Kısa süre sonra kendimi mezarlık girişinde buldum. Siyah hırkamın kapüşonunu başıma geçirdim ve ellerimi cebime sokarak ilerlemeye devam ettim. Sanırım şuan gece 03:30 civarıydı. Ve babam bu saatlerde kumar oynamaya çıkardı. Son zamanlarda başlamıştı. Ayrıca içki de içiyordu. Bir gün bana saldırmasından korkuyordum.

Mezarlıklar beni korkutmazdı. Aksine onları görünce ölü gibi gülmeye başlardım. Ruhumu öldüren, mezarlıkları selamlayarak ilerledim. Çok sessizdi. Etrafta öten bir iki kargadan başka, yere bastığımda ayağıma gelen bir kaç dal parçasının sesi vardı. Annemin mezarı en dipte, sol köşedeydi.

Köşeyi döndüm, ve annemin mezarına ulaştım.

Mezar taşının üstüne oturdum. "Ben geldim."dedim.

Cevap vermeyecekti işte. Biliyordum.

"Yoongi, benim aklımı dağıtıyor anne. Bana sürekli ölümden bahsediyor." Kelimeler, dudaklarıma o kadar uzak ve yabancı duruyordu ki, bunları benim konuştuğuma aklım ermiyordu.

"Aslında onu sevmiyorum. 2 yıldır çıkıyoruz. Yarın 3. Yılımıza gireceğiz. 8 Ekim..."dedim. Ardından anlamsızca kaşlarım çatıldı. Bunu hiç düşünmemiştim. Çünkü biz yıl dönümlerine inanmazdık. Fakat, aklımın en ücra köşelerine bile sinen şey şuydu,
8 Ekim annemin ölüm yıl dönümüydü.

Ah! Tanrım, Yoongi... Aklında ne var bebeğim??

"Anne? Seni kim öldürdü?"dedim bir fısıltı halinde.

"Bak, bunu hangi koyduğumun çocuğu yaptı bilmiyorum, ama bunun peşini bırakmayacağım."dedim. Ve soğuk olan mezar taşına dudaklarımı bastırdım.

Ardından yavaş adımlarla uzaklaştım. O sırada suratımın çarptığı o bedene çevirdim gözlerimi. Kafamı kaldırmadan, sadece kokusundan tanıyarak bunun o olduğunu anlamak o kadar zor değildi.

"Yoongi?"dedim.

"Efendim?"dedi oldukça soğuk bir sesle.

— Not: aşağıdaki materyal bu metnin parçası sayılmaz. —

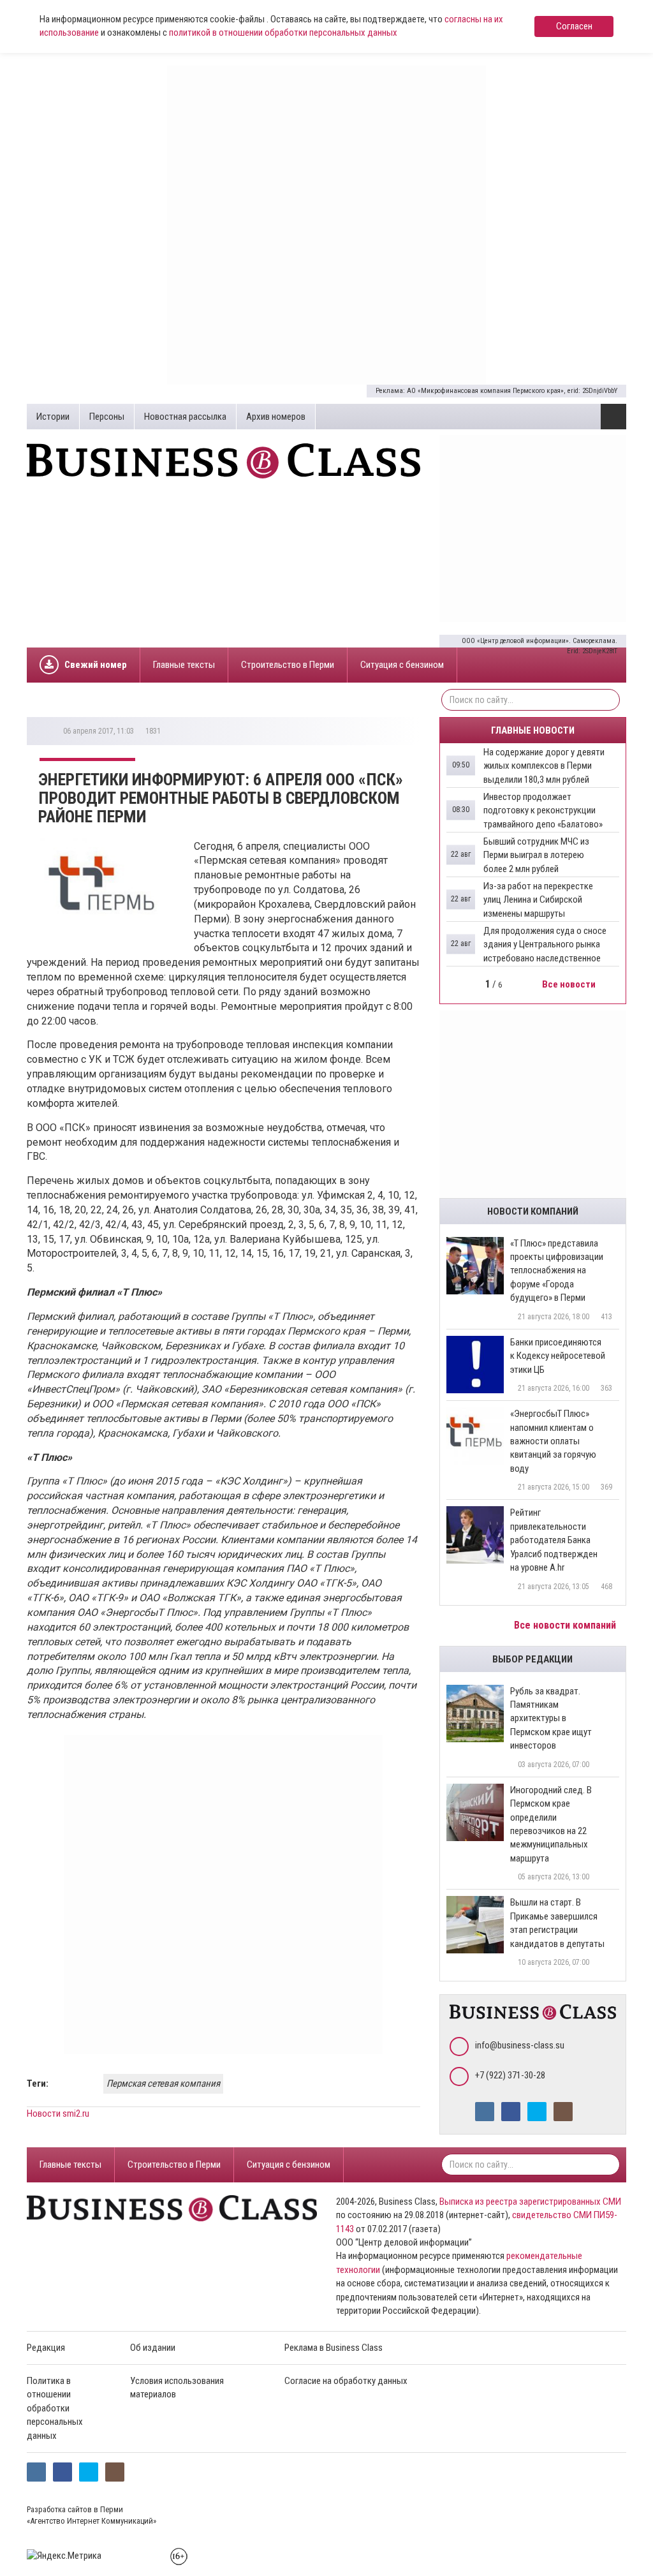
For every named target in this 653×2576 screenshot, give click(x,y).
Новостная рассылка (185, 416)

Ama buna alışmıştım. Yalnız, bu saatte, burada benimle ne işi vardı?

Ardından ayaklarım yerden kesildi. Çünkü Yoongi, beni kucağına almıştı. Ellerimi onun boynuna doladım. Kafamı karanlıkta bile belli olan, beyaz boynuna dayadım.

"Burada ne işin var?"dedim.

"Bilmek istemezsin."dedi. Titredim. Bu da onu fark etmiş olacak ki, durdu. Kafasını yüzüme çevirdi. Yüzünü tam olarak görmek beni oldum olası ürkütmüştü.